PROBLEM:
Among the entries below, find every line that has "computer" and pull it out.

---- RECORDS SUPPLIED

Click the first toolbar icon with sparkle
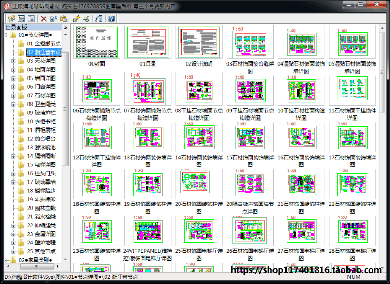This screenshot has width=390, height=284. coord(11,19)
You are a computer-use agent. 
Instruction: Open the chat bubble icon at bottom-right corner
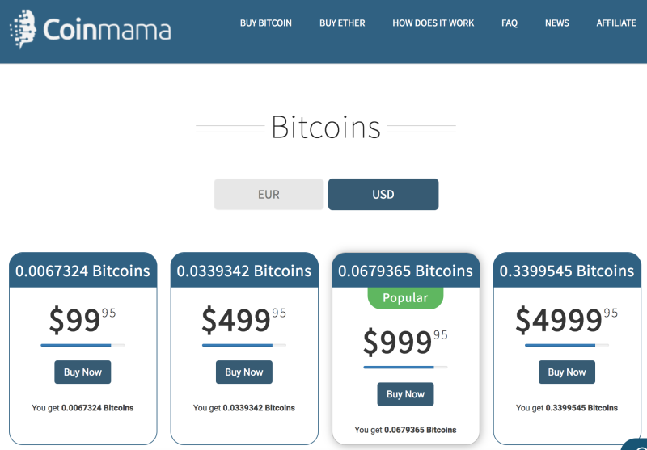636,444
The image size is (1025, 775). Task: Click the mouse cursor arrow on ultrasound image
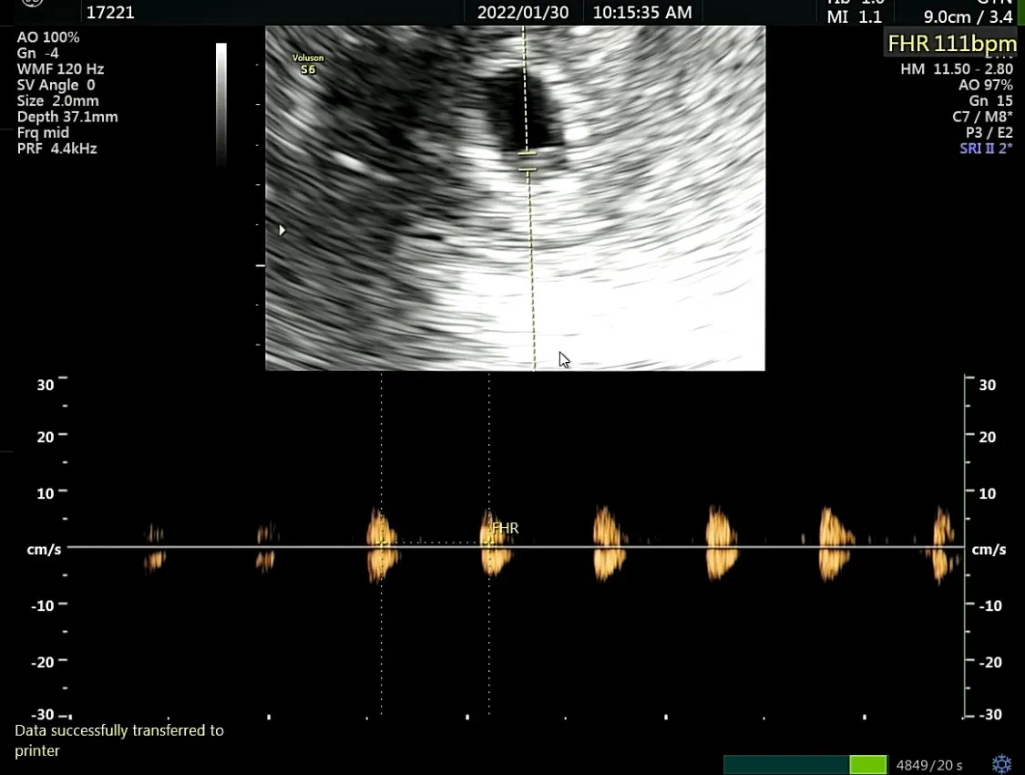(x=564, y=360)
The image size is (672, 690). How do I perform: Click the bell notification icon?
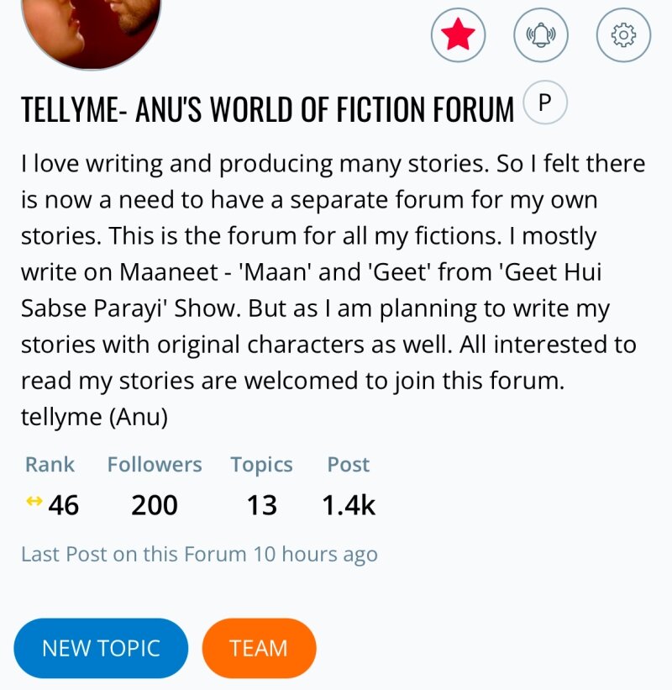click(x=540, y=34)
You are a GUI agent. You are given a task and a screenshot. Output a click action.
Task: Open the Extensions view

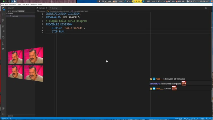3,32
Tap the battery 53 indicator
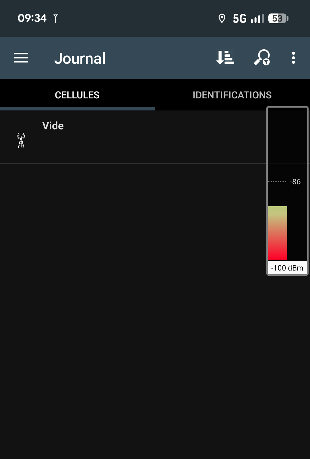This screenshot has width=310, height=459. point(278,19)
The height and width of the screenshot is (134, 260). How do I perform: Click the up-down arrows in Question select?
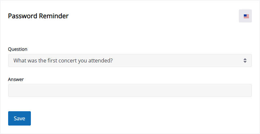click(x=245, y=60)
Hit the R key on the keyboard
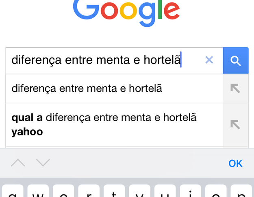Viewport: 254px width, 197px height. coord(89,192)
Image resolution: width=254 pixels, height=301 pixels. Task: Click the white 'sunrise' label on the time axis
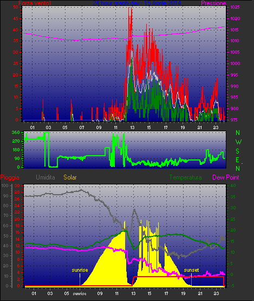pos(80,294)
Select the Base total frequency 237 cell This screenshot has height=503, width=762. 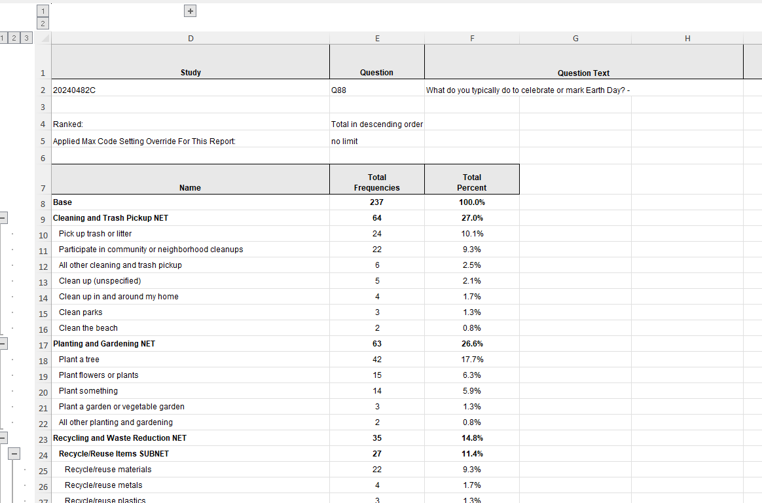(377, 202)
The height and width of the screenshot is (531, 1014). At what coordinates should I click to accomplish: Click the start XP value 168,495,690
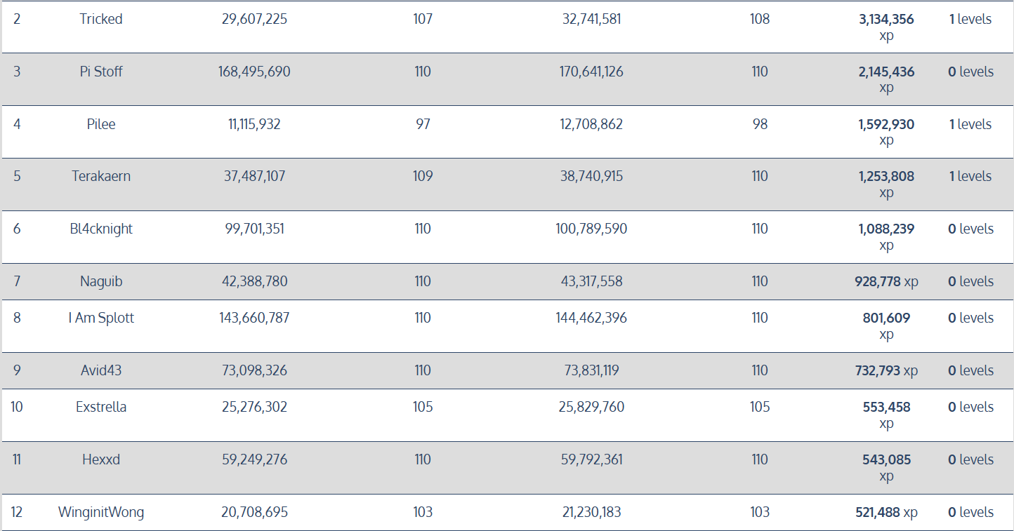point(254,72)
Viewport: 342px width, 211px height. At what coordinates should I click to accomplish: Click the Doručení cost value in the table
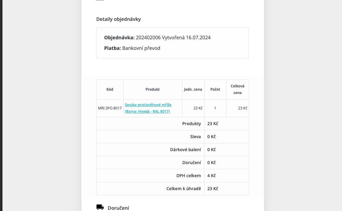point(211,163)
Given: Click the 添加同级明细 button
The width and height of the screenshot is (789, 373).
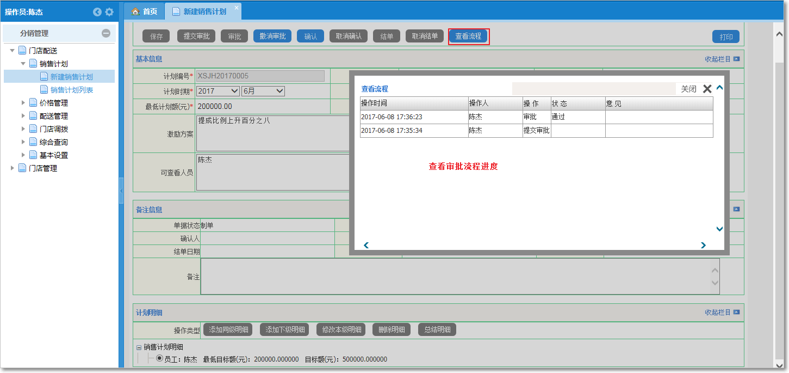Looking at the screenshot, I should point(228,329).
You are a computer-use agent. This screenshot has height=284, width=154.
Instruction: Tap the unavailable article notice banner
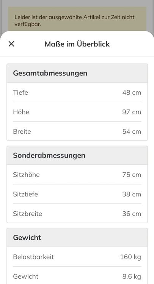click(x=77, y=20)
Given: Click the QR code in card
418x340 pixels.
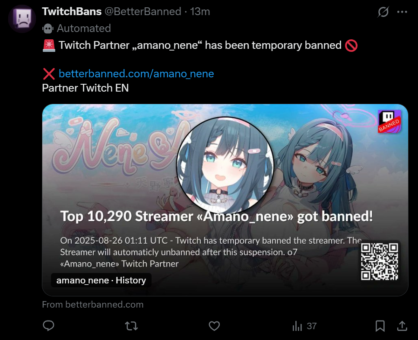Looking at the screenshot, I should click(380, 262).
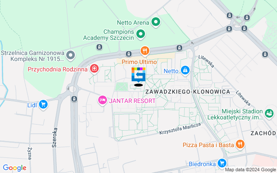The image size is (277, 173).
Task: Click the JANTAR RESORT text label
Action: 132,101
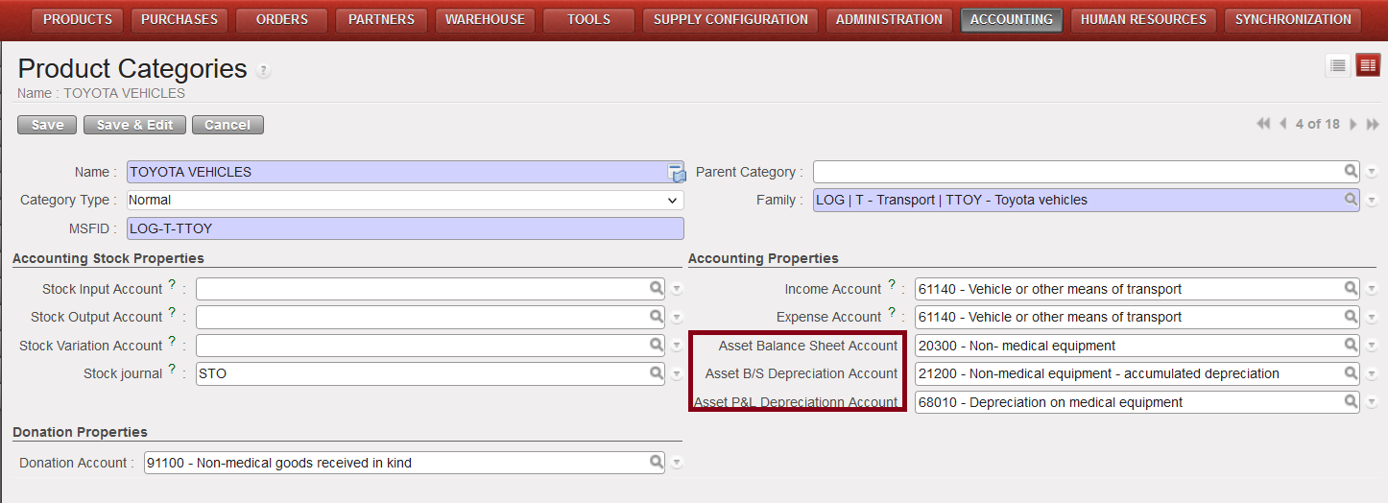Expand the arrow next to Family field
1388x503 pixels.
(x=1373, y=201)
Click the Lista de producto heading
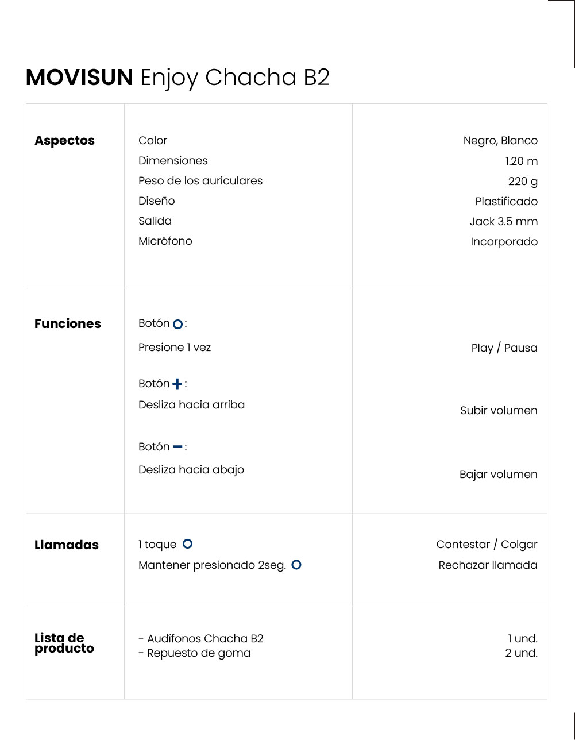Image resolution: width=575 pixels, height=748 pixels. click(x=64, y=643)
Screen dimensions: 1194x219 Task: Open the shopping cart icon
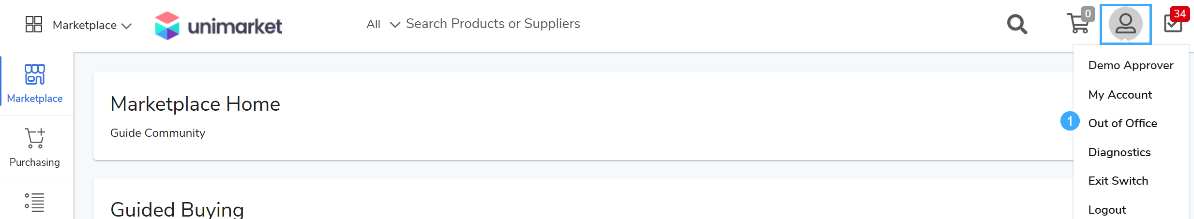tap(1077, 24)
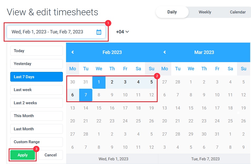Click the Cancel button

click(51, 155)
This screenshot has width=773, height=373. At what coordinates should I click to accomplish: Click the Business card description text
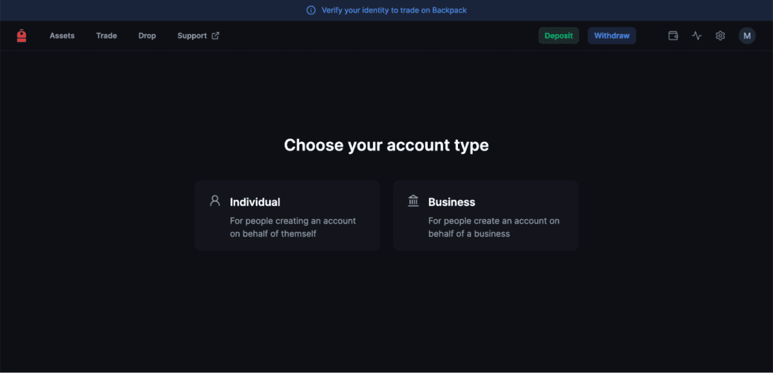click(494, 227)
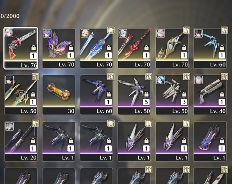Toggle the lock on the Lv. 76 revolver

pos(34,47)
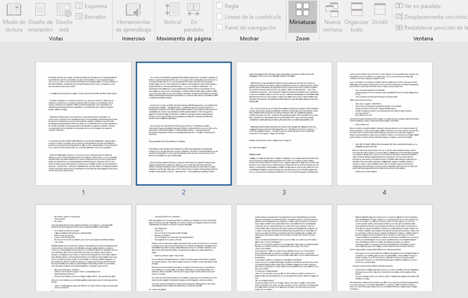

--------

RESPONSE FOR THIS EXERCISE:
You are a computer-use agent. 
You are a computer-use agent. This screenshot has height=284, width=154.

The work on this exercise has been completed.